═════ 提供情報 ═════

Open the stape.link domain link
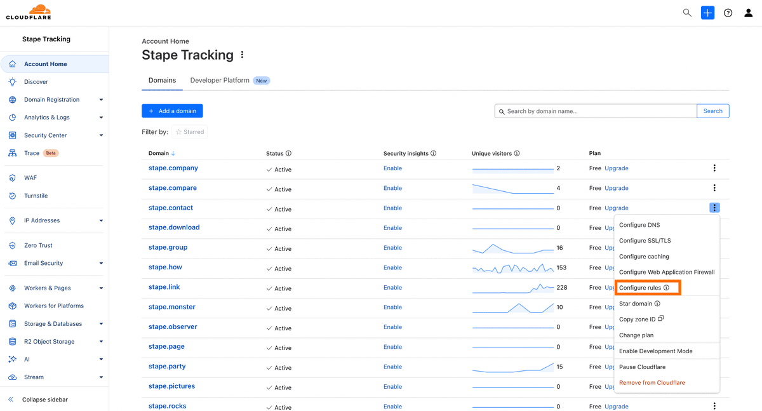 (x=164, y=287)
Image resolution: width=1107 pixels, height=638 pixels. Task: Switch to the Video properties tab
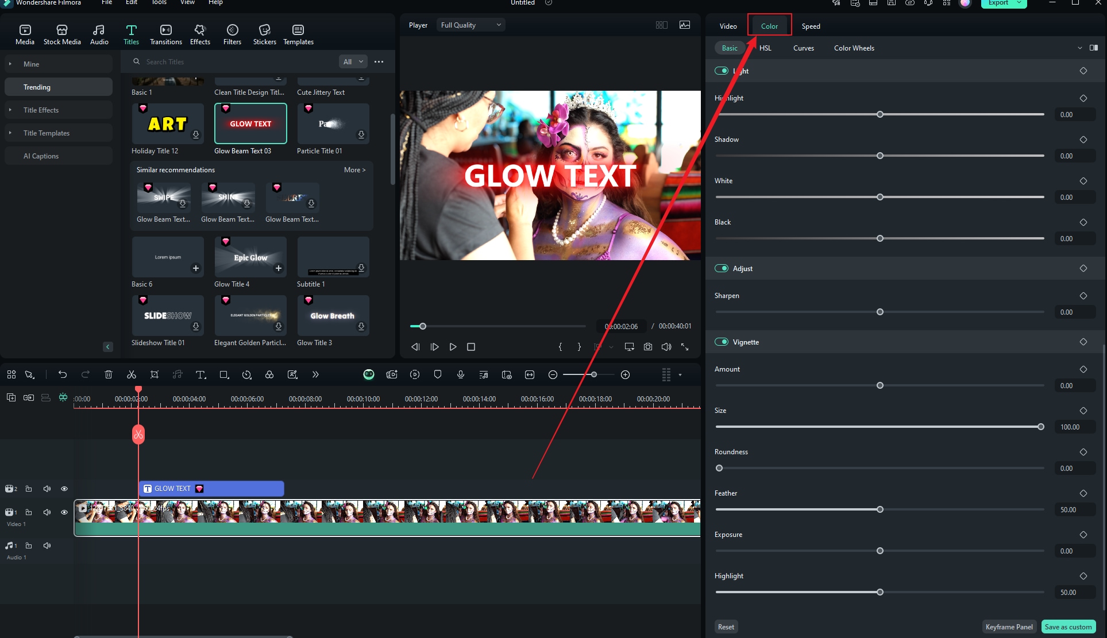pyautogui.click(x=728, y=25)
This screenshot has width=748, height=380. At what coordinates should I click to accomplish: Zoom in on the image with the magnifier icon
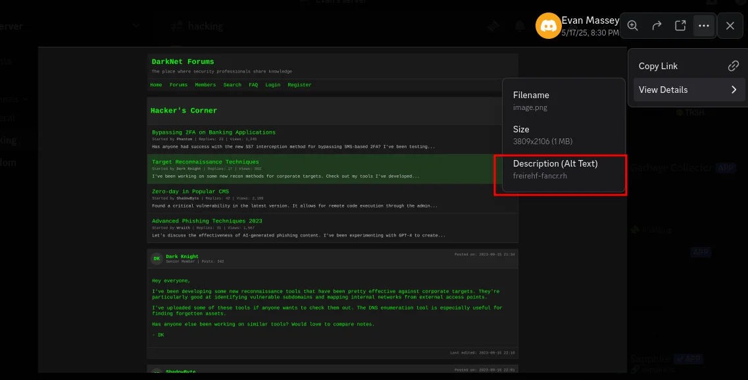633,26
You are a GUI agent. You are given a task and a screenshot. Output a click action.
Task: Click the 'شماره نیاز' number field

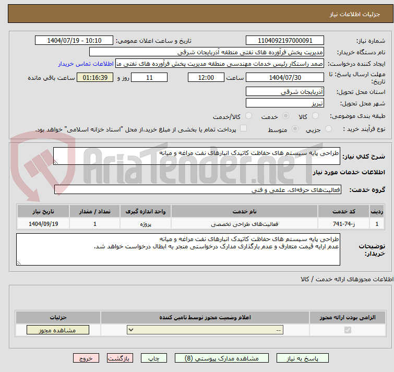pos(284,40)
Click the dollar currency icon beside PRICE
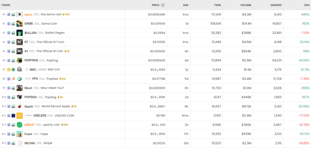 coord(163,5)
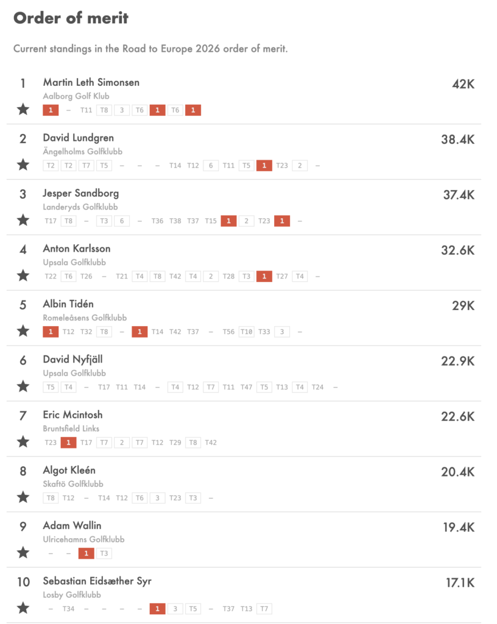Click Anton Karlsson's star icon
Viewport: 497px width, 624px height.
(x=23, y=275)

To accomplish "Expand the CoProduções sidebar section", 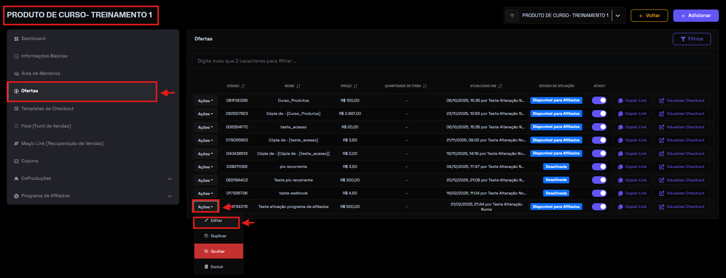I will 170,179.
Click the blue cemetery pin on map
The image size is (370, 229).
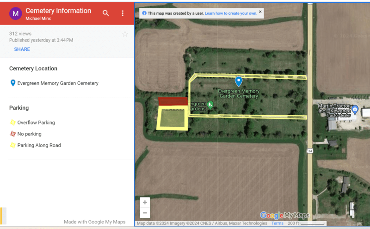tap(239, 81)
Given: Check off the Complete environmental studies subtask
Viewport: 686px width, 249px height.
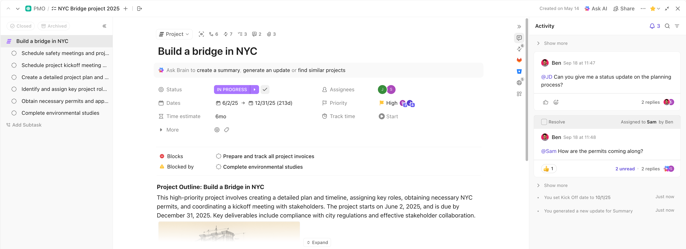Looking at the screenshot, I should [x=14, y=113].
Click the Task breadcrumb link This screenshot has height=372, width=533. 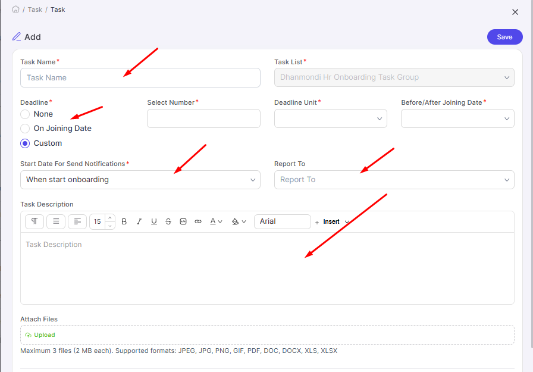[x=35, y=9]
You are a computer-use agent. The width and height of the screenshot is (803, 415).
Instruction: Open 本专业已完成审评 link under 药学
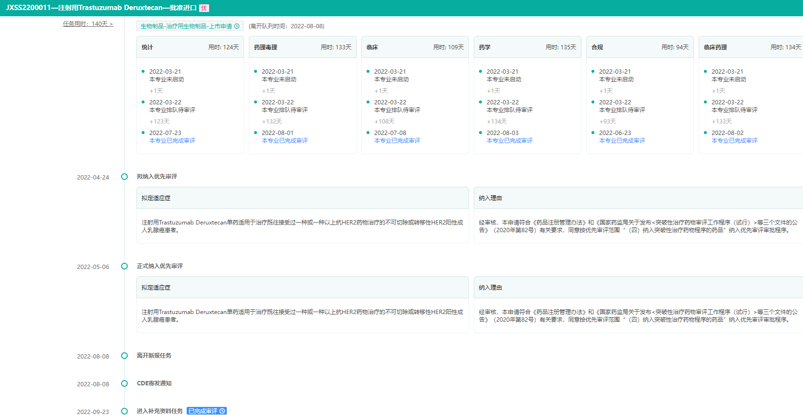tap(510, 141)
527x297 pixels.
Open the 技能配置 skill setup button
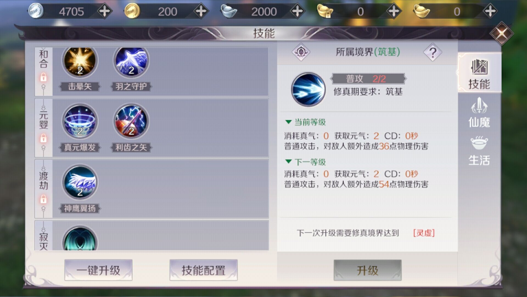(x=203, y=270)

═════

「527x297 pixels.」を含む行からエントリの最後までを、両端を含め、空行を除いて一行ずつ文字列にしたJSONリストとして示してください。画像は回答に含めないでください。

最終回答:
[
  "527x297 pixels.",
  "Open the 技能配置 skill setup button",
  "(x=203, y=270)"
]